Mirando atrás: Cese de hostilidades

Entre una cosa y otra, llegó el cumple del tipo, que como es habitual aportó las correspondientes facturas para el desayuno. Invitó a todos en general y cada uno fue pasando por la bandeja y por el escritorio del tipo para los consabidos saludos, felicitaciones, etc.
Ella no fue la excepción. Se acercó, le deseó un feliz cumpleaños, le dió un beso, preguntó cuántos, hizo las observaciones de costumbre ("¿sí? no parece, para nada...").
El tipo sobrellevó el asunto entre monosílabos y medias sonrisas y siguió con su laburo.
Al tiempo, mientras el tipo esperaba la partida del micro en su asiento habitual, mirando por la ventanilla hacia el cielo soleado, escuchó una voz que le decía: "Perdón, ¿puedo sentarme acá?". Se volvió sorprendido para encontrarse con ella, que con una sonrisa traviesa y una mirada cómplice hacía lo que el tipo le había hecho con anterioridad.

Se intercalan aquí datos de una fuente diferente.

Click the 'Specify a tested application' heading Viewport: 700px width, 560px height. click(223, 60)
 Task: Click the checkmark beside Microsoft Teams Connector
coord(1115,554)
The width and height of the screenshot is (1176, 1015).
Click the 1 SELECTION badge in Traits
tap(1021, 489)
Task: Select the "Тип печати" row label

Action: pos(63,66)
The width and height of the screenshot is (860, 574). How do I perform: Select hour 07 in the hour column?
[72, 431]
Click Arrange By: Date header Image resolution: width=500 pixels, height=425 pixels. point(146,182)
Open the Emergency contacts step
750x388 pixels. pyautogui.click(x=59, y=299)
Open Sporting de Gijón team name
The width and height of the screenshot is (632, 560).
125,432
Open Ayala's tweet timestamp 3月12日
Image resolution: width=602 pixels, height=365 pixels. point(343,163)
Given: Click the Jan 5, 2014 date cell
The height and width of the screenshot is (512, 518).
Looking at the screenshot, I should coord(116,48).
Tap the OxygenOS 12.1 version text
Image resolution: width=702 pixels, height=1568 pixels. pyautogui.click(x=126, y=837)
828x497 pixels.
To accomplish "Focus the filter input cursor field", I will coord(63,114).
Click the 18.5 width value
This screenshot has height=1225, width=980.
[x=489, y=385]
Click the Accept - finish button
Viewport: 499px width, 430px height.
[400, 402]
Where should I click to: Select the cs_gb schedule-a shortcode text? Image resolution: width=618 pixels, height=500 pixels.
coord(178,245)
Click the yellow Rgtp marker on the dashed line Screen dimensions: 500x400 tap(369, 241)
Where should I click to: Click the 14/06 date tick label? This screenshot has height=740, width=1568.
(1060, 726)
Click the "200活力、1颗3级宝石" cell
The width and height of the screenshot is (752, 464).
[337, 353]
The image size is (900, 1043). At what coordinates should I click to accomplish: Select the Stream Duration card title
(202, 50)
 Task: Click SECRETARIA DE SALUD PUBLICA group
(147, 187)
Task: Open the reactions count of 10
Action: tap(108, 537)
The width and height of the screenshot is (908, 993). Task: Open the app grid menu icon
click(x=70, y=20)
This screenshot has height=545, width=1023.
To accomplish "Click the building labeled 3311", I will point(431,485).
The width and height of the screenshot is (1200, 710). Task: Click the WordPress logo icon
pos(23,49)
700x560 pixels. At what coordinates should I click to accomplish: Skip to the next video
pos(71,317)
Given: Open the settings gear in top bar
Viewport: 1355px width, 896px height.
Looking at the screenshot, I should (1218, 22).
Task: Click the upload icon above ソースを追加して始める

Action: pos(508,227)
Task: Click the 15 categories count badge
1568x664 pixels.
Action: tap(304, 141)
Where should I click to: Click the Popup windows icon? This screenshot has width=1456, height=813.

El tipo contestó que sí, obviamente, y en el camino descubrió que quizás no fuera actitud sobradora la de ella el día en que prácticamente no le contestó. Al tipo no le salía algo muy diferente. Pero de a poco, sin embargo, se abrió un diálogo en el que, aunque todavía acechándose, ambos, cuidadosamente, casi con sutileza, buscaban temas de charla más o menos anodinos y generales, vinculados al laburo, o a lo que cada uno hacía o le gustaba.
A partir de ese día la rutina cambió imperceptiblemente. El tipo pasaba hacia el fondo al subir y emitía un día sí y otro no un casi inaudible "buenos días", a lo que ella y su compañera respondían, un día sí y otro no.
La situación fue encontrando su cauce, y palabra va, palabra viene, al tiempo ya el tipo se sentaba al fondo y charlaba un poquito con ambas, esas charlas semiincómodas y un tanto entrecortadas, que se interrumpen con brusquedad cuando los interlocutores no se conocen el ritmo y el temario y dudan de cuándo hacer su comentario o de por dónde seguir.
En el laburo la cosa seguía igual, hasta que el tipo un día se sentó sobre el escritorio del compañero de isla de ella, mate y termo en mano, mientras charlaban con el otro sobre un tema laboral.
Ella, sorpresivamente, se dio vuelta y a boca de jarro lo conminó casi: "¿no me convidás un mate?".
El tipo se lo alcanzó y le avisó que a partir de ese momento quedaba oficialmente inscripta en la ronda (que se extendía por varias islas) y, efectivamente, de ahí en más fueron pocos los días en que cuando ella llegaba no la recibiera con un mate. Y si el tipo se distraía, ella se lo reclamaba.
Tanto así que a un cumpa que ya venía chuceándolo al tipo cada vez que lo pescaba mirándola, se sumó otro que cada tanto ponía en escena una imitación de ella elogiándole los mates, lo que no hizo más que reforzar la idea de partir. Las tratativas para cambiar de laburo estaban en marcha, alentadas además por el hecho de que el cambio resultaba bastante ventajoso económicamente.
Un día y sin pensarlo mucho, el tipo le preguntó si quería que le guarde un lugar. Ella le dijo que bueno. A partir de entonces, con cierta frecuencia volvían juntos y charlando. De a poco se fueron aflojando. Empezaron a contarse sus historias, se hablaron de sus familias. Las distancias se acortaban vertiginosamente y las afinidades afloraban cada vez más naturalmente, distendiéndolos pero preocupándolos a ambos.